• **Sunulan alıntı**

════

"İslam´ın güncellenmesi" çağrısına sevinmeli miyiz?

Akif Beki- 10.03.2018

Dinin değil ama çağ dışı kalmış din yorumlarının günün koşullarıyla birlikte değişmesi gerektiğini savunan ekoller var.  İslam´ın değil ama Müslümanlık anlayışının zamanla yenilenmesi, çağa uydurulması gerektiğini savundukları için başlarına gelmeyen kalmadı...

İslam´ı Hristiyanlaştırmakla mı suçlanmadılar, dinde reform istemekle mi, inkarcılık ve küfre girmekle mi?...

Kuran hükümlerinin tüm zamanları kapsadığından, ayetlerin zahiri anlamının indiklere döneme hapsedilip sınırlandırılamayacağından, lafzının her çağa ve koşula hitap ettiğinden, kıyamete dek aynen geçerli ve zamanlar üstü olduğundan hareket edenlerin hışmına uğramaktan kurtulamadılar.

Ne demekti İslam´ı zamana bağlı olarak yeniden yorumlamak, tarihi koşullara göre Kuran´a anlam vermek, devrin icapları doğrultusunda ahkam kesmek...

Gelenekselci ilahiyatçılarla yenilikçiler, tarihselciler ve modernistler arasında akademik bir tartışma olarak kalmadı.

Cübbelisi cübbesizi, tarikat şeyhi cemaat hocası, cihatçı selefisi bidatçı mollası, beşik ulemasıyla kulaktan dolma hurafecisi, üfürükçüsü muskacısı, yobaz ham softası ve bağnaz ?urun söyletmen´cisi, alaylısı mekteplisiyle... İçtihat yani dini yorumlama kapısının kapandığına inanan kim varsa yürüdü üstüne...

Cumhurbaşkanı Erdoğan devreye girip ?yettiniz artık´ diyene kadar, dar kafalılıktan ne çektiklerini ?Ankara İlahiyat ekolü´ diye mimlenenlere sorun da görün.

En tarihselci, en yenilikçi ilahiyatçının bile kaçındığı sertlikte üstelik, ?İslam´ın güncellenmesi? gerektiğini korkusuzca söyledi Cumhurbaşkanı.

Güncellenmesi gerekenin İslam değil, İslam´ın yorumu olduğunu açıklığa kavuşturdu gerçi dün.

Fakat ?1400 sene öncede kalmış hükümlerin bugün uygulanamayacağı´ şeklindeki cesur görüşünde ısrar etti.

Ve denge anında değişti, yenilikçi ekollere düne dek hayal bile edemeyecekleri bir alan açıldı.

Düşünün ki gelenekçi Marmara İlahiyat bile Cumhurbaşkanı´na tereddütsüz hak ve destek verdi.

***

Benimsediğim dini yaklaşıma gün doğdu. Fakat sevindiğimi söyleyebilir miyim, hayır.

════

• **Mevcut veriler**
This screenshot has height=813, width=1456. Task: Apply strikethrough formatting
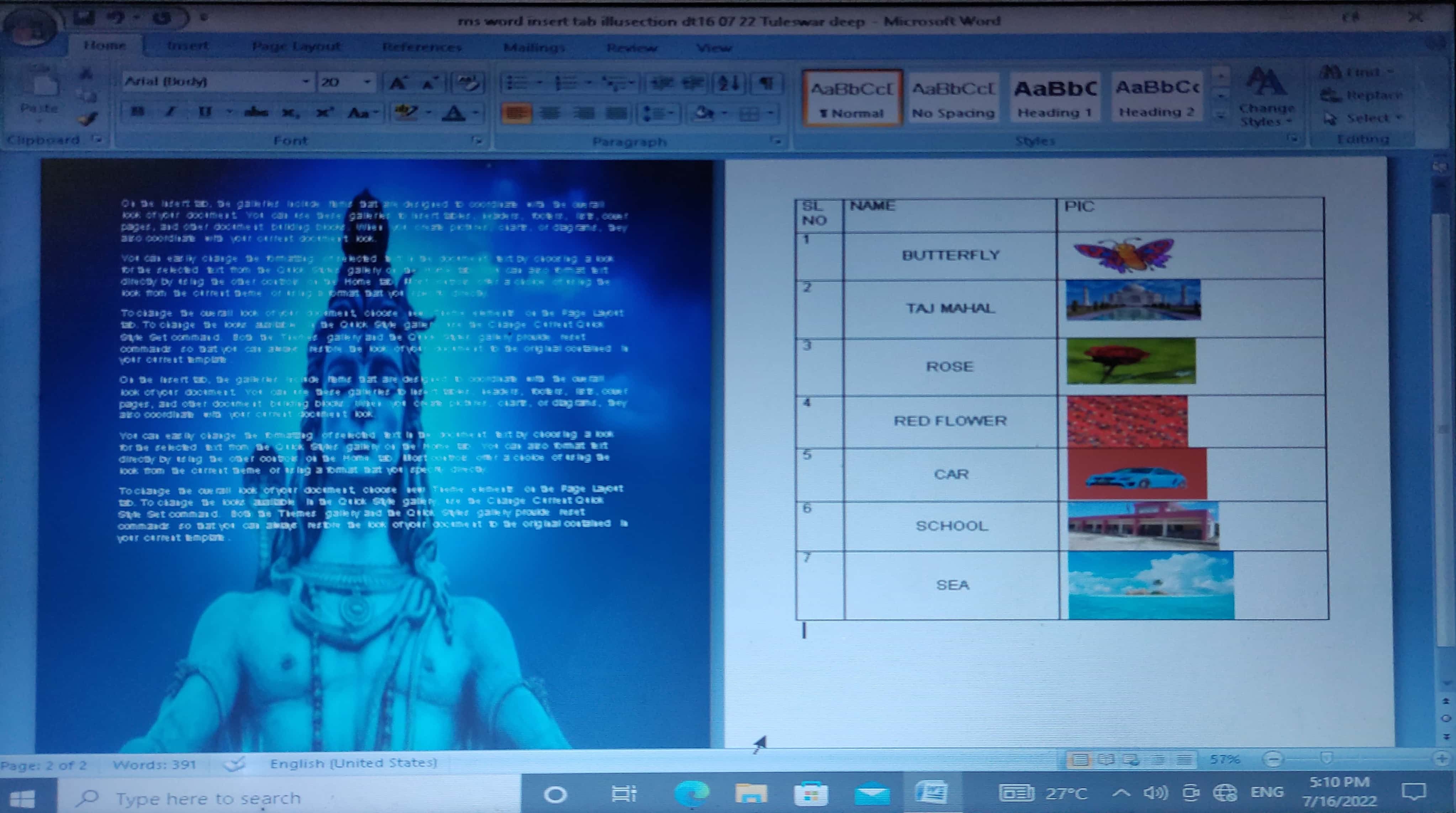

════

• **Gereksinimler**
1. İslam'ın güncellenmesi üzerine yazıya göre aşağıdaki soruları yanıtlayın:
(a) Din yorumunun çağa uydurulmasını savunanlar hangi suçlamalarla karşılaşmıştır?
(b) Cumhurbaşkanı dün neyi açıklığa kavuşturmuştur?
(c) Hangi gelenekçi ilahiyat Cumhurbaşkanı'na tereddütsüz destek vermiştir?
2. İslam'ın güncellenmesi üzerine yazıyı son cümleden sonra, aynı üslupta birkaç paragrafla sürdürün.
Listedeki kayıtların İslam'ın güncellenmesi üzerine yazıyla bir bağlantısı yoktur.

• **Cevap listesi**
1.
(a) İslam'ı Hristiyanlaştırmakla, dinde reform istemekle, inkarcılık ve küfre girmekle suçlanmışlardır.
(b) Güncellenmesi gerekenin İslam değil, İslam'ın yorumu olduğunu açıklığa kavuşturmuştur.
(c) Marmara İlahiyat.

2.
Ne tek bir hak yorumu var dinin. Ne de hakiki, sahih ve mutlak yorumunun hangisi olduğuna karar verecek bir dünyevi merci, bir atanmış ruhban sınıfı, bir sorgulanamaz fetva makamı...

İlahiyatçılar, mezhepler, cemaat ve tarikatlar arasındaki bir teolojik tartışmada devletin taraf olması, sizden yana bile olsa ?din bu değil, şudur´ demesi sorunlu gelmiyor mu size de?

İslam´ı karikatürize eden hokkabazlar, küçük düşüren çağ dışı fetvacılar, dinden soğutan şarlatanlar, istismar eden din tüccarları, ağzı dualı bezgirganlar olmaz mı, var elbette...

Ama ancak kanunca suç sayılan eylemlerine ve bu amaçla dini kullanmalarına karışabilir kamu otoritesi. Ancak şiddet ideolojilerine ve terör propagandasına dini alet ettiklerinde karşılarına dikilebilir.

Dinen kulağa hoş gelmeyen, kaba, arkaik, irticai, geri kafalı, yanlış, sakıncalı, zararlı ve hatta tehlikeli yorumlarla mücadele devletin işi midir?

Devletin resmi bir din yorumu benimsemesi, diğerlerini ise din dışı ilan ederek reddetmesi, yasaklayıp cezalandırması, savcı ve polise havale etmesi en sakıncalı ama suç içermeyen fetvadan daha sakıncalı değil midir?

Şunlar sahte, sözde, çakma din adamıdır diyerek... Din adına ahkam kesme yetkisini şundan alıp buna verme hakkını kim kendinde görebilir?

Doğru İslam´ın yetkili mümessilini, tek gerçek temsilcisini, resmi onaylı çağdaş şubesini tayin hakkı tanırsan, dini yorumlamayı devletin tekeline verirsen... Bugün onu, yarın seni yasaklamaz mı; ne diyor bu hususta mezhepler tarihi?